# בחיי



## Drink

What is the niqqud of the name בחיי (usually transliterated as Bachya)?


----------



## origumi

Try here: http://he.wikipedia.org/wiki/בחיי_אבן_פקודה


----------



## Drink

Then I am curious why it is transliterated as "Bachya". Is this just under the influence of Ashkenazi pronunciation?


----------



## Albert Schlef

What's the origin of this name? Is it Hebrew?

Interestingly, the English wikipedia says "Arabic: بهية بن باكودا‎". Why doesn't it say "بحية"?


----------



## Drink

Albert Schlef said:


> What's the origin of this name? Is it Hebrew?
> 
> Interestingly, the English wikipedia says "Arabic: بهية بن باكودا‎". Why doesn't it say "بحية"?



I don't know where they got that from. Here it's spelled "بحيى", which leads me to believe that the second yud in the Hebrew spelling might really an alif maqṣūra and that it would thus be pronounced "בַּחְיָא". I wonder where the Hebrew Wikipedia got their vowels and whether they are correct.


----------



## Albert Schlef

I found something!

 I added it here ("הגיית שמו"):
http://he.wikipedia.org/wiki/שיחה:בחיי_אבן_פקודה#.D7.94.D7.92.D7.99.D7.99.D7.AA_.D7.A9.D7.9E.D7.95
(If you want to reply there to what I wrote, please also notify me here.)


----------



## hadronic

I don't understand where your link is supposed to lead to... I only see Wikipedia's main page ?


----------



## Albert Schlef

hadronic said:


> I don't understand where your link is supposed to lead to... I only see Wikipedia's main page ?

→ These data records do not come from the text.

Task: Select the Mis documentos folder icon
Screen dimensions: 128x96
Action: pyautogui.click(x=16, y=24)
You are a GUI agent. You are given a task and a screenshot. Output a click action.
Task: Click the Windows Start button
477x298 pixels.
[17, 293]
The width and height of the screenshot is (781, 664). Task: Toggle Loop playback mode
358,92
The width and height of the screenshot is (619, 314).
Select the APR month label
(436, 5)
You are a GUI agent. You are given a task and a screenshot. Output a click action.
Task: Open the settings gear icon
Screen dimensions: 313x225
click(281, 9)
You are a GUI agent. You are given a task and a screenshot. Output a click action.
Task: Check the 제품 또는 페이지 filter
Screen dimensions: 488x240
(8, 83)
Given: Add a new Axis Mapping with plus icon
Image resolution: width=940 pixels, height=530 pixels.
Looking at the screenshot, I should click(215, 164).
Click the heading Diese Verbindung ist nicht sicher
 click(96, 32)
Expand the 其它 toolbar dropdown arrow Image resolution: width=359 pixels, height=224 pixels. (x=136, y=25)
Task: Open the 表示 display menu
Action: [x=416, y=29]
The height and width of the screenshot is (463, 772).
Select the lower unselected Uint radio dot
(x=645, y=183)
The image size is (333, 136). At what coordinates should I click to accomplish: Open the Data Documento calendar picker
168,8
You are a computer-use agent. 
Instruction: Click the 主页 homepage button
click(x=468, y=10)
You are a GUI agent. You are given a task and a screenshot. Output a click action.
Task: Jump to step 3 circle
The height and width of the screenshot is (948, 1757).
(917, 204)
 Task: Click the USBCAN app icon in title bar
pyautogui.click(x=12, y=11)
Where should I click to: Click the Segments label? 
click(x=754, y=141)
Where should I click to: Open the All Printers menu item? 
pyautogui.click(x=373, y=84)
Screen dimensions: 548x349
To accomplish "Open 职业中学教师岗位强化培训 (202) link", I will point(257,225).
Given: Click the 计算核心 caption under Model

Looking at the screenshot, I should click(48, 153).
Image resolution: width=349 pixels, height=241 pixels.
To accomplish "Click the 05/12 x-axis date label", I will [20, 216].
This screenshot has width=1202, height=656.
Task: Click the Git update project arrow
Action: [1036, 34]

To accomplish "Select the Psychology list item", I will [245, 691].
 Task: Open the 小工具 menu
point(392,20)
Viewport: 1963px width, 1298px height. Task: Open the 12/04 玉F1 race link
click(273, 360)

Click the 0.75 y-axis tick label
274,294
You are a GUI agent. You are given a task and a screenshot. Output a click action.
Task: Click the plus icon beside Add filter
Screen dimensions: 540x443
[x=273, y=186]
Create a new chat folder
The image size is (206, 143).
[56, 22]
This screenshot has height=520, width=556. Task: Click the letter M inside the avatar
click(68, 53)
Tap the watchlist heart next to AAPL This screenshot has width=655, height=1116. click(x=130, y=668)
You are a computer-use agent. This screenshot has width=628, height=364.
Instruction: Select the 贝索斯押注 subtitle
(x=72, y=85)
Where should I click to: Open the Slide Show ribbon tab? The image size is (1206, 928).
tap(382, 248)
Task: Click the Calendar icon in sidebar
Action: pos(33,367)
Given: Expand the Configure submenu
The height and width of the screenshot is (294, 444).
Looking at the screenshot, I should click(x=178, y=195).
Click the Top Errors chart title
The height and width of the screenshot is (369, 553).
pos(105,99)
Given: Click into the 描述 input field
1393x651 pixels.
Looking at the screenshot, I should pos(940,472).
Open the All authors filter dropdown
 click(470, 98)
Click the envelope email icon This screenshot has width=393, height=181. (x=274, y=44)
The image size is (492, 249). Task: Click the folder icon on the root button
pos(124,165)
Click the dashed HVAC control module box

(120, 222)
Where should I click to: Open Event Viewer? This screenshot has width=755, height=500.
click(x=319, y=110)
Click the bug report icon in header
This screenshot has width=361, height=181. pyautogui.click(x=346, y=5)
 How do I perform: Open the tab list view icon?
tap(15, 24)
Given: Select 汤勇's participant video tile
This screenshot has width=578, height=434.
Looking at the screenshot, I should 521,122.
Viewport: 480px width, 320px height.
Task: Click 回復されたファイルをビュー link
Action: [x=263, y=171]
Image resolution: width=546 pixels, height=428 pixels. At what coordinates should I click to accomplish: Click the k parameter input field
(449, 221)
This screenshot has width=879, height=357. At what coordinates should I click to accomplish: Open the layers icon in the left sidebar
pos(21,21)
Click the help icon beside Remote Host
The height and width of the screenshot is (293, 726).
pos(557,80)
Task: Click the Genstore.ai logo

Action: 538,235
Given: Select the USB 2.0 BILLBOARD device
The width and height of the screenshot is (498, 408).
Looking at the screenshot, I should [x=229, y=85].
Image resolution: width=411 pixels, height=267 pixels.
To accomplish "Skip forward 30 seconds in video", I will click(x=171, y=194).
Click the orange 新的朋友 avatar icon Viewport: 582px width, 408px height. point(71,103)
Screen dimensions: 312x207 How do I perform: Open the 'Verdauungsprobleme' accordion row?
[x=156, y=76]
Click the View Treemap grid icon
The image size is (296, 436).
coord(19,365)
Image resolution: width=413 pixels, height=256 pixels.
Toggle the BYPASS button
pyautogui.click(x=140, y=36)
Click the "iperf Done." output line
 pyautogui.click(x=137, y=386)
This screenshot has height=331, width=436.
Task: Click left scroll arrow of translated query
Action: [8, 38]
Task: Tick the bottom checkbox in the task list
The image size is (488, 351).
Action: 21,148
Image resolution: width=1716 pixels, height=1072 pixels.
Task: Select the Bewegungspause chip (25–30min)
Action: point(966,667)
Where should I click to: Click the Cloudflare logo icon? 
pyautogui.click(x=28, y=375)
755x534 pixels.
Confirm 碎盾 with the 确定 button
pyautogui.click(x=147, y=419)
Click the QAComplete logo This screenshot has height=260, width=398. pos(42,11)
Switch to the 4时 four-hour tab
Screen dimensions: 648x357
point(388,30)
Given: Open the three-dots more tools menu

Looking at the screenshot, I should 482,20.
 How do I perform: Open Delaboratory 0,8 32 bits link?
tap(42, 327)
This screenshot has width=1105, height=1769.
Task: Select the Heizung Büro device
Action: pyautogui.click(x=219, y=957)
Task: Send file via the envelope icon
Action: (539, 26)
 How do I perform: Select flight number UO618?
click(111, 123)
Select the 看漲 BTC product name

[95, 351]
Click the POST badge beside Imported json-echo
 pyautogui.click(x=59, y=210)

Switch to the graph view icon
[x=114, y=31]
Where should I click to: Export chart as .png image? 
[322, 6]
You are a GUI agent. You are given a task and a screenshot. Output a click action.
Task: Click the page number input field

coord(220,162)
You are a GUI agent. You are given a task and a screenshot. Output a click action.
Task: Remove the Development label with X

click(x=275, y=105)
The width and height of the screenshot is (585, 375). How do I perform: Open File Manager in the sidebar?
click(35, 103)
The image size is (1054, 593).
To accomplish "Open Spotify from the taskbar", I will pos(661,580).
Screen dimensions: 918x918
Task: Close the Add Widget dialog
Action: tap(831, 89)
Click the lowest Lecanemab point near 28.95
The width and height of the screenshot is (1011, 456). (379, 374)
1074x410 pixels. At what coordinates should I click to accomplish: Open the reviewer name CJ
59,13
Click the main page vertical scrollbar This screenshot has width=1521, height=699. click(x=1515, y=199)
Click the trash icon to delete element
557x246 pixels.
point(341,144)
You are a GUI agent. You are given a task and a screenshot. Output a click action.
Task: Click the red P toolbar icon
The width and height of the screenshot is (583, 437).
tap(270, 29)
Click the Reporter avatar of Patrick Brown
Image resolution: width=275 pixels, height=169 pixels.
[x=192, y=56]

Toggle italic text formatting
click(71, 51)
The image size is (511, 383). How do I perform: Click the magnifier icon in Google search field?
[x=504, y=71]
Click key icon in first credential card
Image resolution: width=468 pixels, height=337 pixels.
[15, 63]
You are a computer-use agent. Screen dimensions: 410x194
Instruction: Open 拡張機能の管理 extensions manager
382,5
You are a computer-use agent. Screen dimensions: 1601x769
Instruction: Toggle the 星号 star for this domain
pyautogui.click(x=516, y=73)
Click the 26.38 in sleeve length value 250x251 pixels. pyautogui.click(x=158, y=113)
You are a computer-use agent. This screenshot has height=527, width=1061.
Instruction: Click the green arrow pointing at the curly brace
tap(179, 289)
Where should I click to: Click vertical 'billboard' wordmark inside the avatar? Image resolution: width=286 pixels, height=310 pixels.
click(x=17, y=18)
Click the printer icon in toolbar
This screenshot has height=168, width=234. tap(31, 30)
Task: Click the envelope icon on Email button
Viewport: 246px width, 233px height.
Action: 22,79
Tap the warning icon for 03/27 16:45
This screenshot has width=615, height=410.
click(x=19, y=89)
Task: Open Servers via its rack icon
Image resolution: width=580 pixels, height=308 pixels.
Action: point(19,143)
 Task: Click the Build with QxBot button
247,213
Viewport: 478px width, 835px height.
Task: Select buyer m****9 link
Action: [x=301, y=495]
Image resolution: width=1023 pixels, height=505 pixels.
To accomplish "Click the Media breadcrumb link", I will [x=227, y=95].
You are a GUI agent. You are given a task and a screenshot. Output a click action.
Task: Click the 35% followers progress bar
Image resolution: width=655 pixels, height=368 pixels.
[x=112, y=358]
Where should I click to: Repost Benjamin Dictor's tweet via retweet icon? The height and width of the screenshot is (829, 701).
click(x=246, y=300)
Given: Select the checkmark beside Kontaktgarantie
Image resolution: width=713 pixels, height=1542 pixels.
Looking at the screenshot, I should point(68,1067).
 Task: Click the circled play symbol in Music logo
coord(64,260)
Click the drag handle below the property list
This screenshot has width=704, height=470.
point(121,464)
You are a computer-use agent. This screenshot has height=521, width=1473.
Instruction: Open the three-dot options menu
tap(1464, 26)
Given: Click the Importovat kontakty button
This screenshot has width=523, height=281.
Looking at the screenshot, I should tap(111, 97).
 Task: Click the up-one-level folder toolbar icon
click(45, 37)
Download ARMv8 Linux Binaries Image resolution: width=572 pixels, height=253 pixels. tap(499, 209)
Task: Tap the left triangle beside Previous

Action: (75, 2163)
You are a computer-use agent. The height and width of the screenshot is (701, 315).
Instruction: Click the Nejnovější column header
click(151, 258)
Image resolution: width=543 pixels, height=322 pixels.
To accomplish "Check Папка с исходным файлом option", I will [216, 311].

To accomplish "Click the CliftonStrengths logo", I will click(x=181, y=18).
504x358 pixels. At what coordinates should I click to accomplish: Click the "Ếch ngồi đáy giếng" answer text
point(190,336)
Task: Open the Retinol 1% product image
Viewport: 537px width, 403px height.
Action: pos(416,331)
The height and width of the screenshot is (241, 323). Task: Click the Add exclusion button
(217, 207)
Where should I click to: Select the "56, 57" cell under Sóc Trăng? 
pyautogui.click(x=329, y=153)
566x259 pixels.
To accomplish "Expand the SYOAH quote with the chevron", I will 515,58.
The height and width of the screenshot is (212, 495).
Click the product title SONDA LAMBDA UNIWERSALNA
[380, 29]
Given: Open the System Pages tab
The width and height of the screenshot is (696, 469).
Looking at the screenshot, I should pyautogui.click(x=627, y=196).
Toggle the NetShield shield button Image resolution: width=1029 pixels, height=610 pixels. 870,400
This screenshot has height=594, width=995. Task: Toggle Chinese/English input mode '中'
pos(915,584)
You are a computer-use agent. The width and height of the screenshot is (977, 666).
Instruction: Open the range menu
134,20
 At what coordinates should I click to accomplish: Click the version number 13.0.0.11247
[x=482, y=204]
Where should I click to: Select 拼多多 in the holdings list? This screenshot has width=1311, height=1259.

 Maybe because the URL contains Hebrew letters. Gosh, I thought that in this day and age we got rid of Web encoding issues (do you happen to be using an antique web browser?). So:

Go to the link @origumi gave. There click the "שיחה" tab. Scroll down to "הגיית שמו".


----------



## Drink

Albert Schlef said:


> I found something!
> 
> I added it here ("הגיית שמו"):
> http://he.wikipedia.org/wiki/שיחה:בחיי_אבן_פקודה#.D7.94.D7.92.D7.99.D7.99.D7.AA_.D7.A9.D7.9E.D7.95
> (If you want to reply there to what I wrote, please also notify me here.)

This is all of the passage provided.